● REQUIREMENTS
Please give the entries from the line with "The height and" up to and including the line with "point(188,407)" as a two-column CSV with the columns input_text and expected_output. Each entry gets one row, each value goes in one quoted field, and line breaks become spaces.

● DATA LINES

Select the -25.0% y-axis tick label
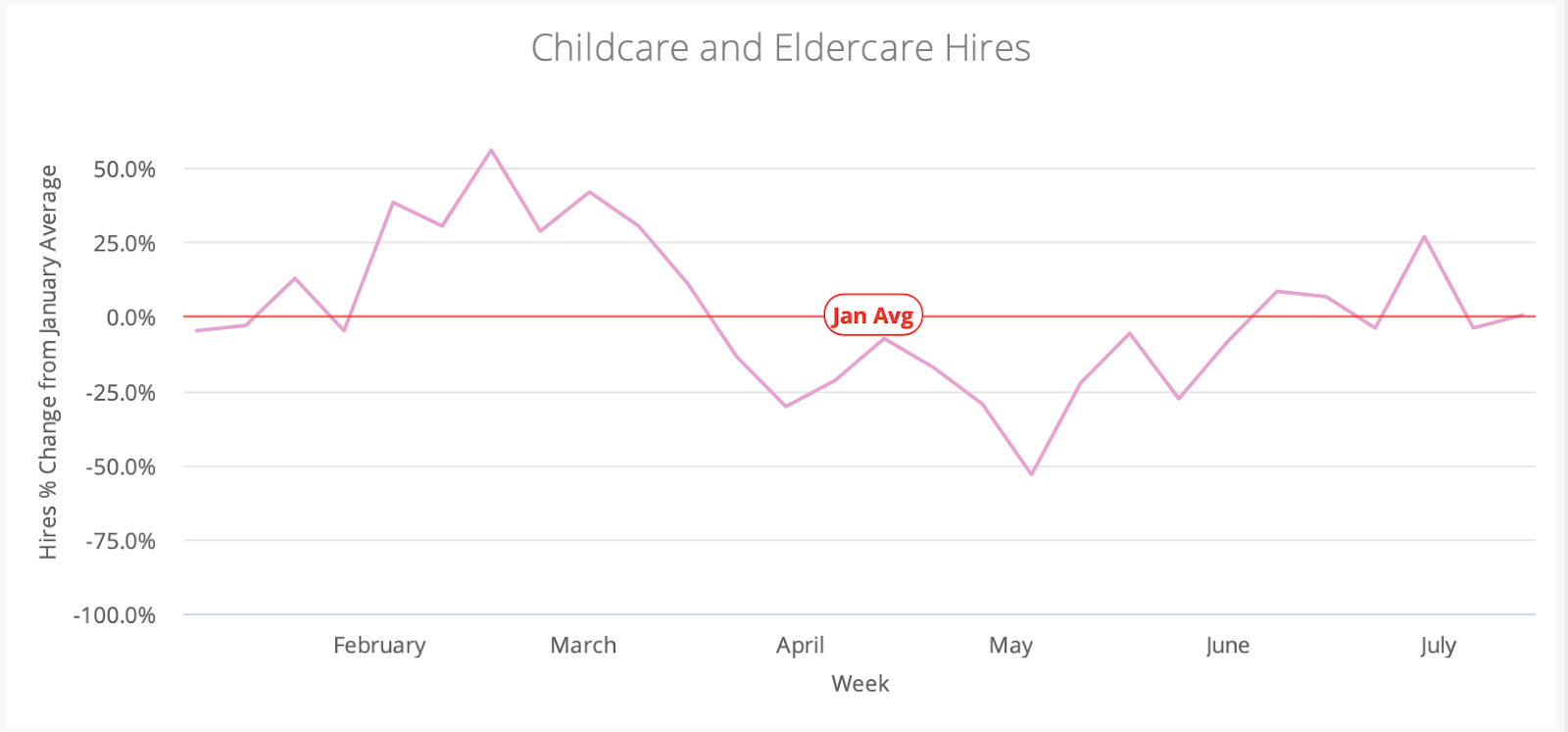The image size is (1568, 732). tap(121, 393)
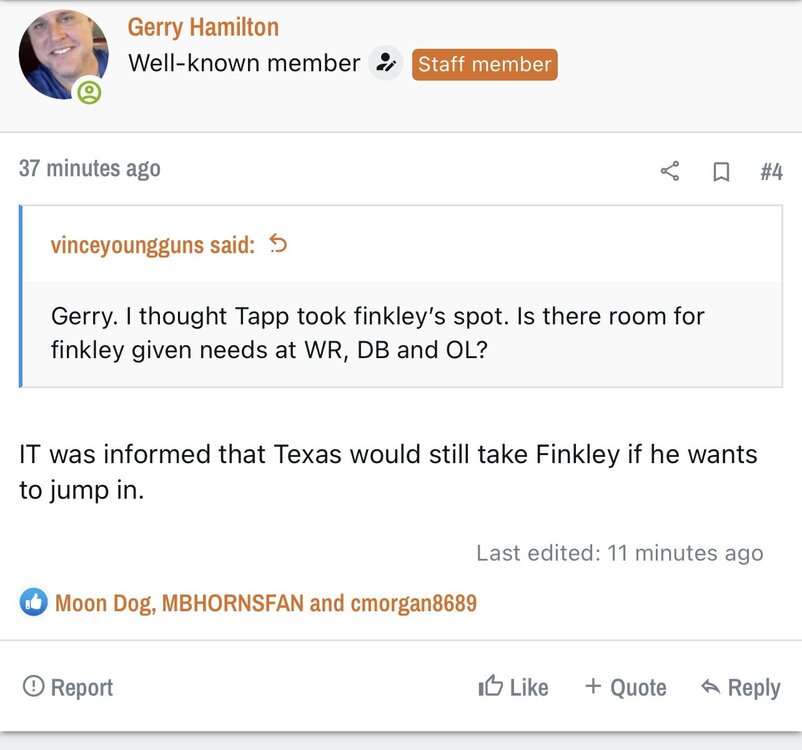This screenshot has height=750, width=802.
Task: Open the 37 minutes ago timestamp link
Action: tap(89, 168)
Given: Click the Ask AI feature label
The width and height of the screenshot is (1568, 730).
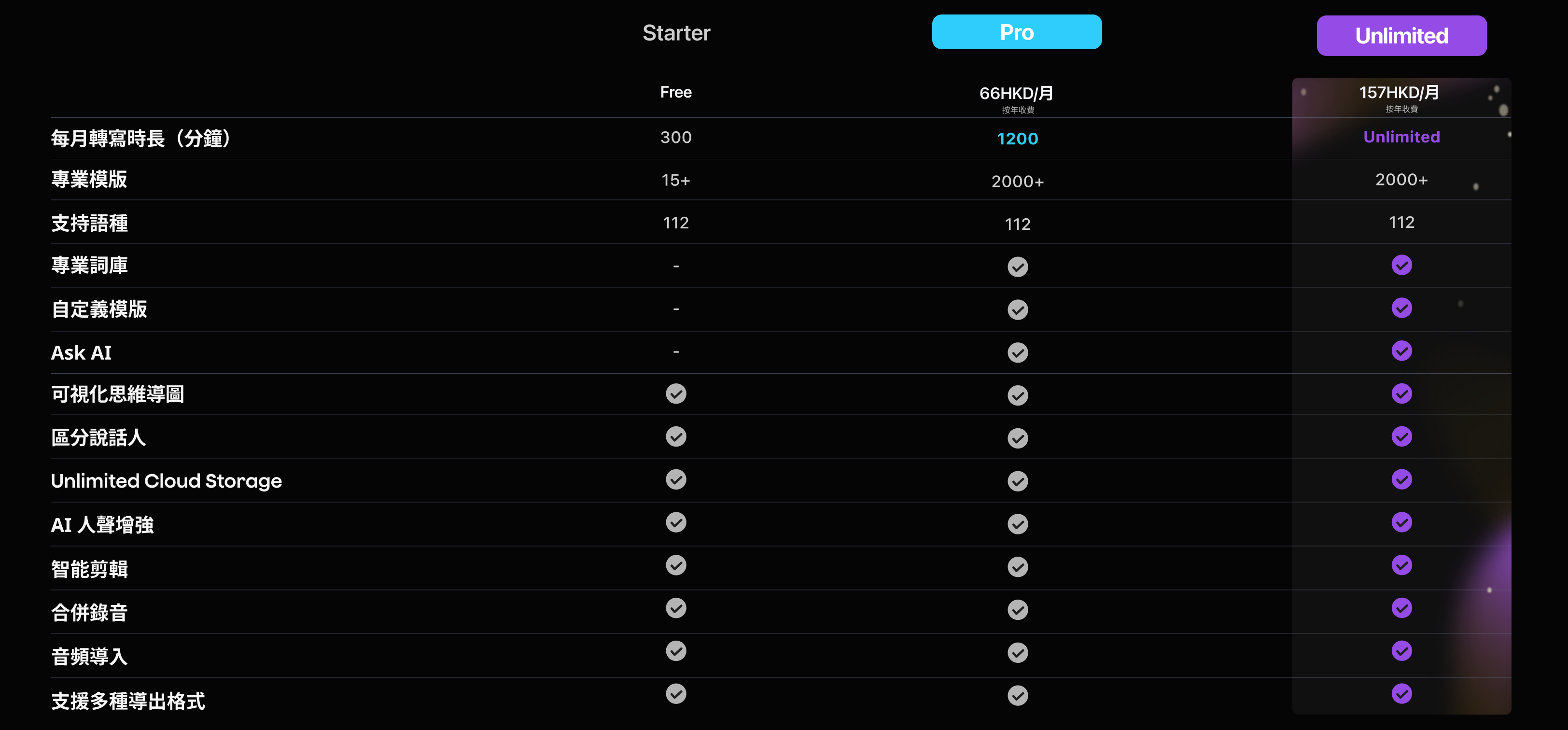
---
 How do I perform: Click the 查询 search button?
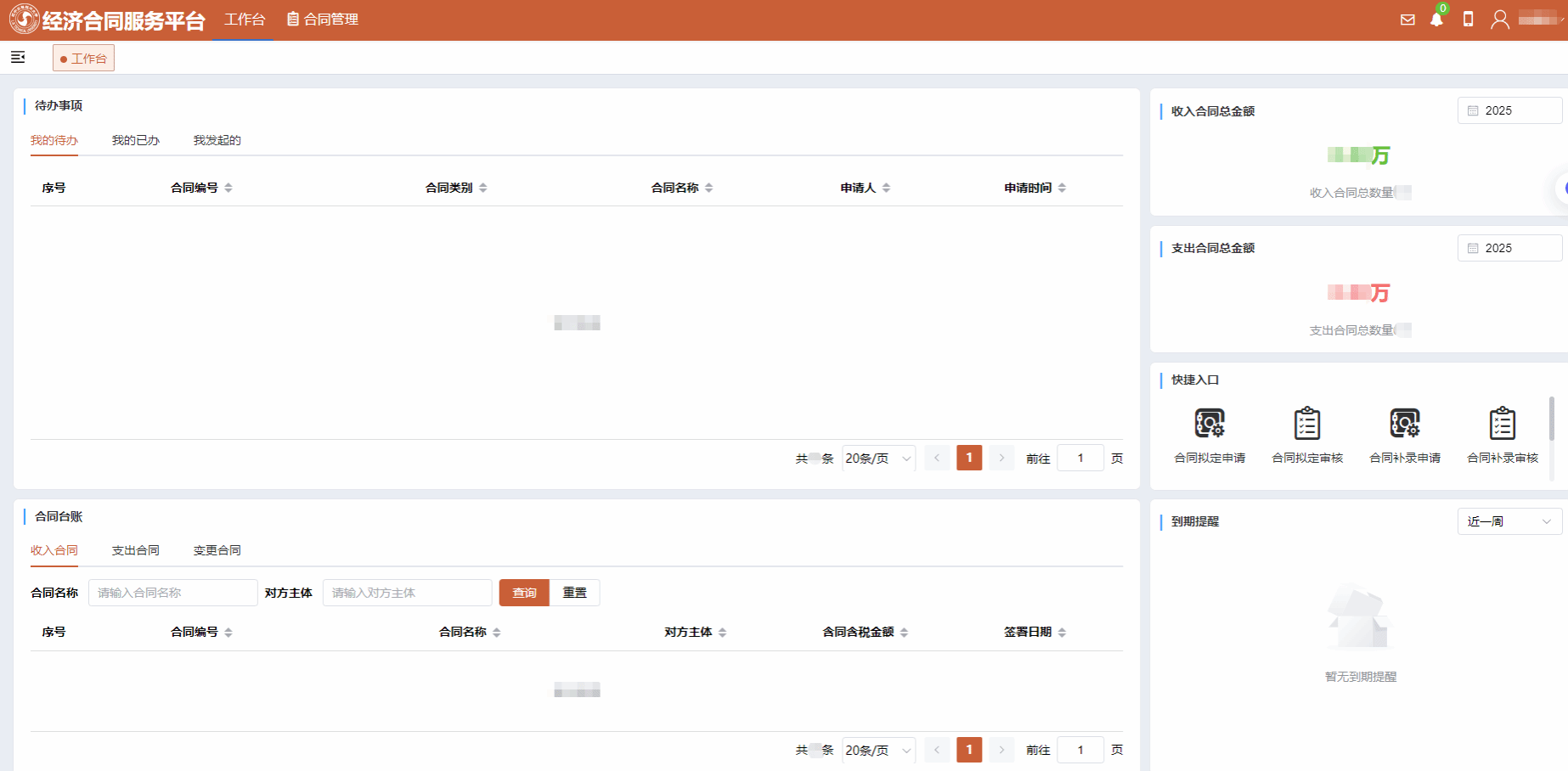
---
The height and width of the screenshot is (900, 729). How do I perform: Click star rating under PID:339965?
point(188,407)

● THE OUTPUT
input_text,expected_output
"The height and width of the screenshot is (900, 729). How do I perform: Click star rating under PID:339965?","point(188,407)"